Court Opinion

ID: 8906635
Source: CourtListenerOpinion
Date Created: 2022-11-27 01:54:14.361887+00
Date Added: 2024-06-11T17:08:15.596570
License: Public Domain

Judge PHILLIPS
concurring in result.
I agree that the verdict was improperly directed against the plaintiff and she is entitled to have the jury pass on her claim, but I do not agree with the majority’s statement that: “When the question of granting a motion for directed verdict is close, the better practice is for the trial judge to reserve his decision on the motion and allow the case to be submitted to the jury.” Though this same statement or one substantially similar to it has been made in several decisions of this Court and our Supreme *652Court, it is correct only as far as it goes and certainly does not go far enough. The only proper practice for trial judges to follow in regard to motions for a directed verdict, I am sure, is to reserve their decisions until after the jury verdict in all cases where it is not crystal clear that there has been a failure of proof, and dismissal as a matter of law is therefore necessary.

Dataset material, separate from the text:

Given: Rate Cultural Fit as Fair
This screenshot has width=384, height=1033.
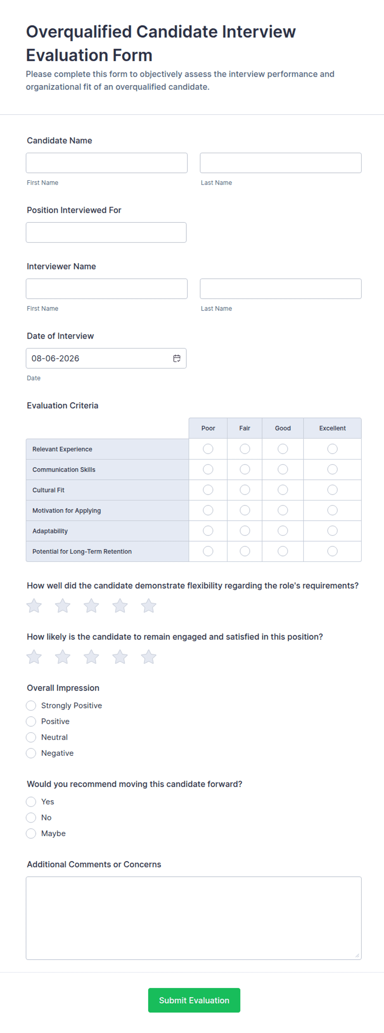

Following such a course has overwhelming advantages. When such motions have merit, it will usually make it unnecessary for the judge to rule at all, since jurors are as apt to discern an absence of proof as judges are. When such motions are without merit, it will often save the participants and the courts from the inconvenience, delay and expense of an appeal and retrial. And in both instances the litigants will have had their full day in court, no small thing to people in this country, who nearly always prefer the assessment of a jury to that of a judge, and go to court in the firm belief, which our law encourages, that they will receive it.

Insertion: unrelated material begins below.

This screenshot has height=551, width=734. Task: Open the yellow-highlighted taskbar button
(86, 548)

On the other hand, dismissing actions when the merits of such motions are at all in doubt has only the advantage of possibly shortening the court week and makes no sense whatever. When such motions are first made the trials are nearly always far more than half over; and when they are next made the trials are over, except for the relatively trifling tasks of arguing to and charging the jury. In that setting, since the safety valve of judgment notwithstanding the verdict is always available, it would seem that every trial judge would be loath to take a case from the jury and precipitately terminate the trial, thereby risking the possibility that a year or two later, after much expense and effort, the parties, witnesses, lawyers, court, and a new jury will have to start all over again from the beginning.